▼
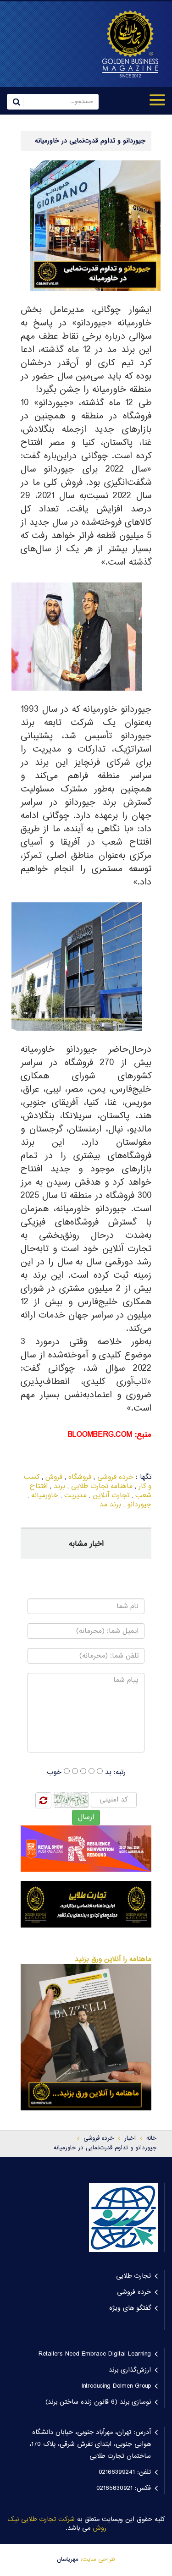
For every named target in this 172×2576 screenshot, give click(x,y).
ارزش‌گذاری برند (130, 2370)
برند (59, 1486)
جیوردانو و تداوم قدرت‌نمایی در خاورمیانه (105, 2148)
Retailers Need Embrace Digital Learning (95, 2354)
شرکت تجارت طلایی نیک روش (57, 2524)
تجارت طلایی (133, 2276)
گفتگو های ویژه (130, 2308)
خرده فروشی (115, 1477)
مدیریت (75, 1495)
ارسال (86, 1817)
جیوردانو (139, 1505)
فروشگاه (79, 1477)
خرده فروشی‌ (98, 2138)
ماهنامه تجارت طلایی (102, 1486)
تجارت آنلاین (111, 1495)
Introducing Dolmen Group (116, 2386)
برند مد (110, 1505)
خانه (151, 2138)
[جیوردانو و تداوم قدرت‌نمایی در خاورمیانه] (126, 44)
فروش (53, 1477)
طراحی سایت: (98, 2559)
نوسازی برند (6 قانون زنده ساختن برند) (98, 2402)
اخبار (130, 2138)
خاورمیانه (44, 1495)
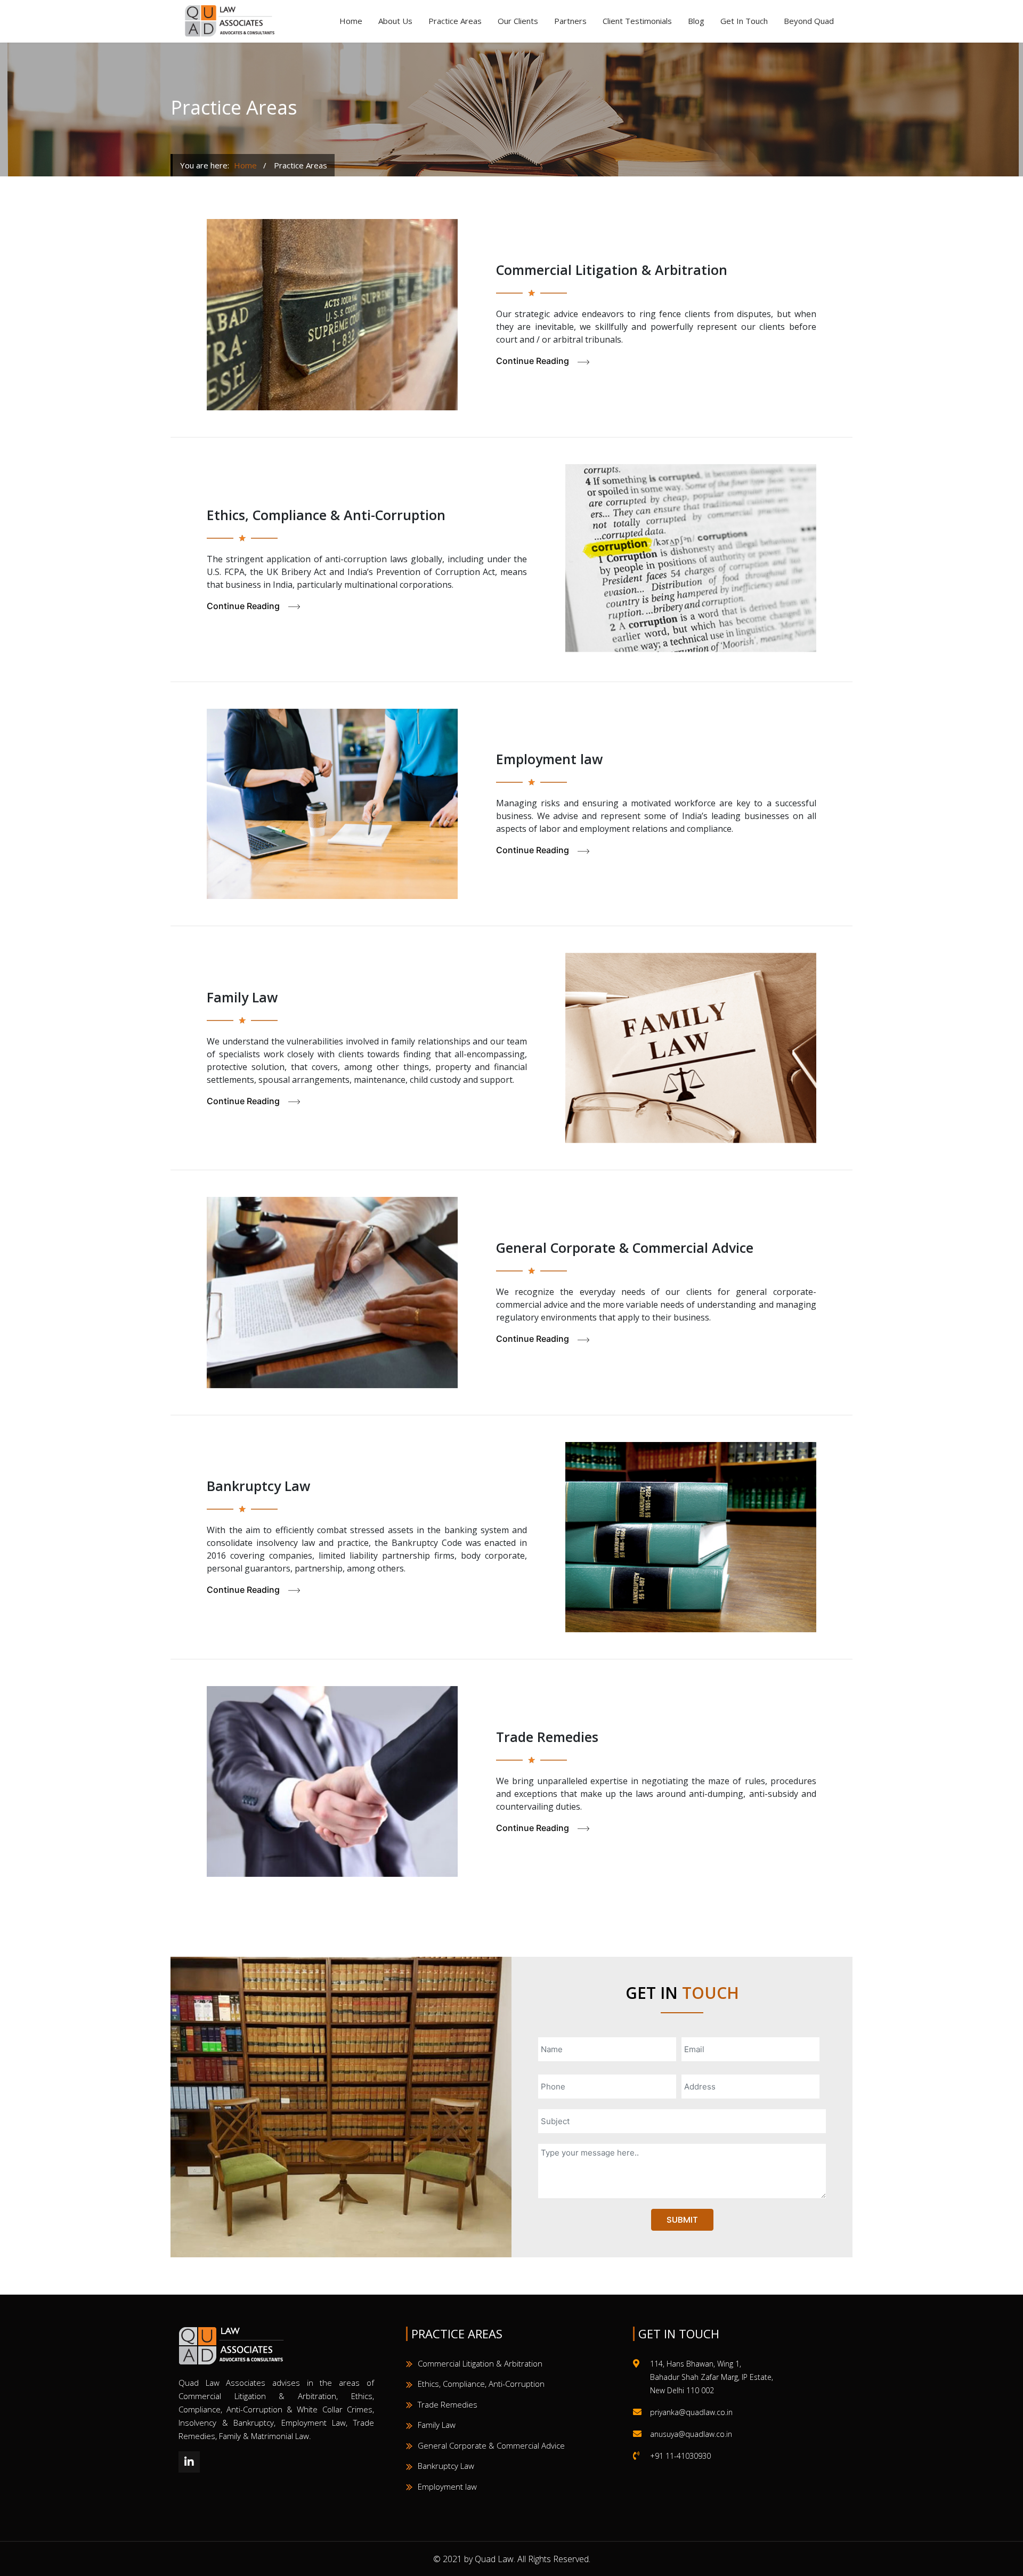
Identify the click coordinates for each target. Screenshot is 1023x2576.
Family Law (437, 2424)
▲
**Action item**
Once the line containing "جیوردانو و تداوم قدرت‌نمایی در خاورمیانه (105, 2148)" is located, write out exactly that line and each one after it to the end of the records above, excluding pictures and nothing else.

**Finished task**
جیوردانو و تداوم قدرت‌نمایی در خاورمیانه (105, 2148)
Retailers Need Embrace Digital Learning (95, 2354)
شرکت تجارت طلایی نیک روش (57, 2524)
تجارت طلایی (133, 2276)
گفتگو های ویژه (130, 2308)
خرده فروشی (115, 1477)
مدیریت (75, 1495)
ارسال (86, 1817)
جیوردانو (139, 1505)
فروشگاه (79, 1477)
خرده فروشی‌ (98, 2138)
ماهنامه تجارت طلایی (102, 1486)
تجارت آنلاین (111, 1495)
Introducing Dolmen Group (116, 2386)
برند مد (110, 1505)
خانه (151, 2138)
[جیوردانو و تداوم قدرت‌نمایی در خاورمیانه] (126, 44)
فروش (53, 1477)
طراحی سایت: (98, 2559)
نوسازی برند (6 قانون زنده ساختن برند) (98, 2402)
اخبار (130, 2138)
خاورمیانه (44, 1495)
Identify the click coordinates for each target. Screenshot is 1023x2576.
Family Law (437, 2424)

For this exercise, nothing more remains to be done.